ИСХОДНЫЙ ТЕКСТ:
★ ★ ★

СВЕЖИЙ НОМЕР ТОЛЬКО В МОЕЙ СЕМЬЕ Родня «Дорогой, многоуважаемый шкаф!»
«Дорогой, многоуважаемый шкаф!»
09.05.2017 00:00
ДорогойНаш Нотр-Дам

Для того чтобы каждый раз засыпать и просыпаться у подножия Нотр-Дама, вам совершенно не обязательно быть парижским клошаром, достаточно проснуться в моей постели.

Нет, боже упаси, это вовсе не приглашение, это всего лишь объяснение того явления, которое я наблюдаю со своей подушки, повернувшись на правый бок.

Моему Нотр-Даму, наверное, лет сто, при нём родилось и выросло уже третье поколение нашей семьи. Нотр-Дам – это старый буфет, огромный, громоздкий, со скрипучими дверцами, силуэтом очень напоминающий собор Парижской Богоматери.

Раньше мне казалось, что только я замечаю это сходство, но на одной вечеринке кто-то из гостей сказал: «А ведь он точь-в-точь как Нотр-Дам!» – и вдруг за столом все наперебой заговорили: «Да? И ты заметил? Я тоже об этом думала всегда! Удивительно! Действительно, просто копия!»

С тех пор иначе мы буфет и не называем.

– Мам, куда ты опять спрятала планшет? – возмущается сын мой Стёпка.
– Когда сделаешь алгебру, поищи его в левом портале Нотр-Дама.
– Стёпа, ты не помнишь, куда я сунула паспорт?
– Когда я искал планшет, то видел твой паспорт в правом нотрдамском ящике.

Но перейдём к его внешности.

Описывать внешность мужчины надо крайне деликатно, а то, что наш Нотр-Дам мужчина – это несомненно. Очень высокий, значительно выше двух метров, широк в плечах, но, по секрету, крашеный. Нет печальнее зрелища, чем пожилой мужчина, крашенный в чёрный цвет, у которого отрастают седые корни.

Но наш Нотр-Дам это совсем не портит.

Если взглянуть на пообтёршийся фундамент Нотр-Дама, станет ясно, что прежде буфет был блондином, то есть нормального деревянного цвета, хотя проглядывает хорошая порода. Кто его заморил (то есть в буквальном смысле покрыл морилкой) и зачем, уж и не знаю: хотели придать ему благородства, загадочности или просто подогнать под общий интерьер?
Но забавно думать, что тот «краснодеревщик», который почил гораздо раньше моего рождения, ещё в начале двадцатого века определил цвет ламината в моей квартире двадцать первого столетия. Да, я подобрала пол в цвет морилки Нотр-Дама.

Но и я добавила буфету красок, слегка вызолотив его резной цветочный орнамент на дверцах и башенках под цвет бронзовой патины его старинных ручек и замочков.

★ ★ ★

ПИСЬМЕННОЕ ЗАДАНИЕ 1:
Замените в тексте о старом буфете слово «буфет» на «шкаф» и приведите фрагмент, начиная со слов «Раньше мне казалось, что» вплоть до слов «и не называем.» включительно.
ПИСЬМЕННОЕ ЗАДАНИЕ 2:
Напишите продолжение текста о старом буфете, начиная сразу после его последнего предложения.

НАБОР ДАННЫХ:
★ ★ ★

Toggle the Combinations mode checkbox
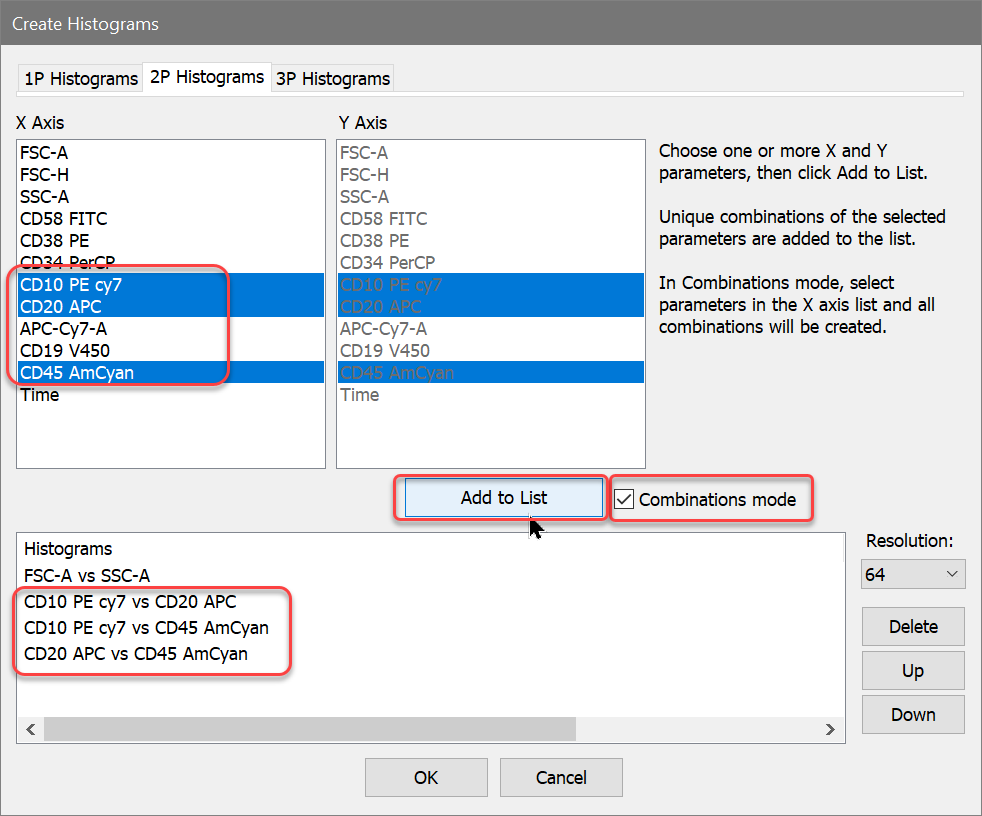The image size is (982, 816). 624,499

★ ★ ★

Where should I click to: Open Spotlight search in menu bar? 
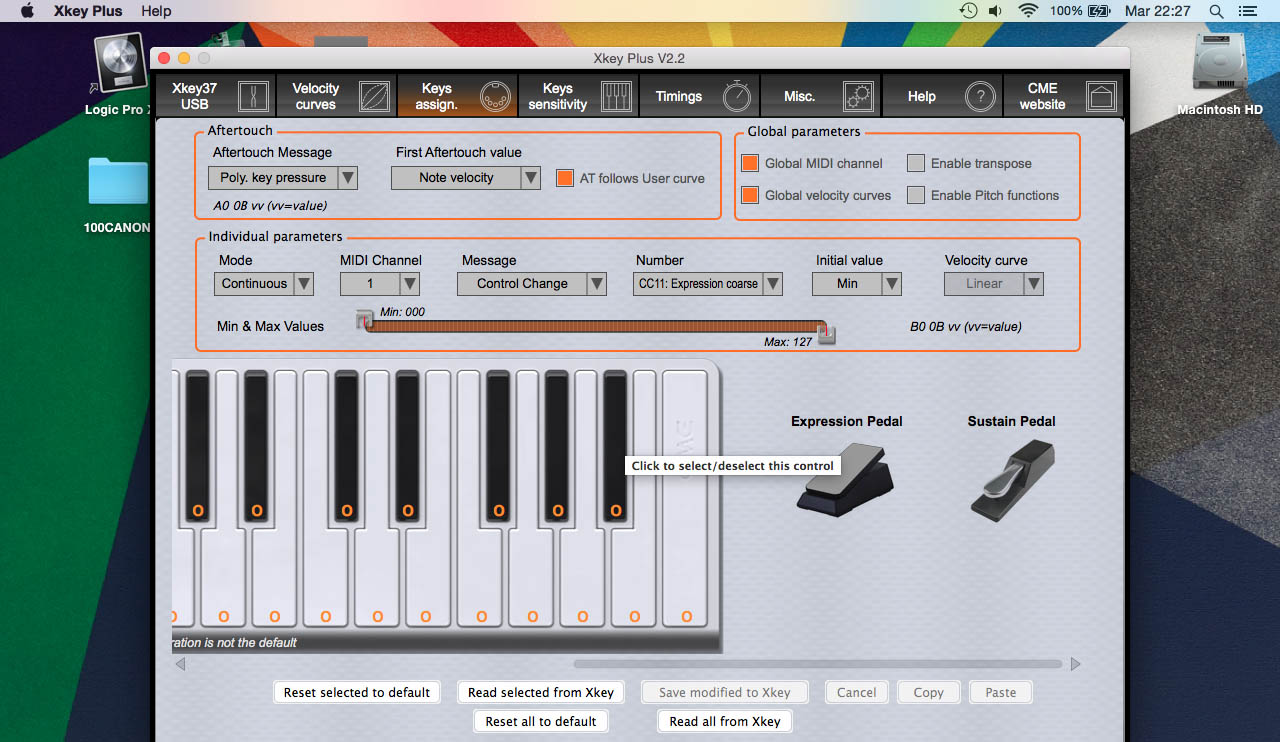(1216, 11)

★ ★ ★

ПРАВИЛЬНЫЙ ОТВЕТ 1:
Раньше мне казалось, что только я замечаю это сходство, но на одной вечеринке кто-то из гостей сказал: «А ведь он точь-в-точь как Нотр-Дам!» – и вдруг за столом все наперебой заговорили: «Да? И ты заметил? Я тоже об этом думала всегда! Удивительно! Действительно, просто копия!»

С тех пор иначе мы шкаф и не называем.

ПРАВИЛЬНЫЙ ОТВЕТ 2:
А какие у него гранёные стёклышки, собранные ромбиками и окантованные в бронзовые рамочки! Средний застеклённый шкафчик, зависший, как лифт, между двух шкафчиков-башенок, эркером выступает вперёд, а под ним, глубоко внутри, над столешницей, – зеркало с потемневшей от времени амальгамой.

Сказочный буфет!

К тому же он ещё и путешественник.

Первое место его жительства было в квартире на бывшей улице Герцена, ныне Большой Никитской, где-то напротив Московской консерватории и Театра имени Маяковского. На первом этаже дома располагался букинистический магазинчик, принадлежавший бабушкиным родителям, а на втором они жили. Магазинчик перешёл в собственность Страны Советов после революции, но буфет остался в семье.

На противоположной стороне по улице Герцена находился книжный магазин «Лавка имажинистов», где работал Сергей Есенин, даже стоял за книжным прилавком, подписывая и раздаривая книги. Думаю, что поэт вполне мог забегать и в наш букинистический. И кто знает, возможно, наш буфет своими гранёными стёклышками видел Сергея Есенина, а если ещё пофантазировать, то поэт мог угощаться чем-нибудь крепким из его бара-эркера.

Очень хорошо помню то время, когда, будучи трёхлетним гномиком, я еле-еле доставала ручкой до его столешницы (это уже в семидесятые, в коммуналке на Кутузовском проспекте), там нередко лежала импортная жвачка, которой баловал меня сосед-фарцовщик.

В восьмидесятые Нотр-Дам вместе с бабушкой переехал в другую коммуналку, тоже на Кутузовском, буквально окна в окна с домом Брежнева, и я часто приезжала в гости к бабушке и втайне грезила, что когда-нибудь уговорю её и стану полновластной хозяйкой этой комнатки.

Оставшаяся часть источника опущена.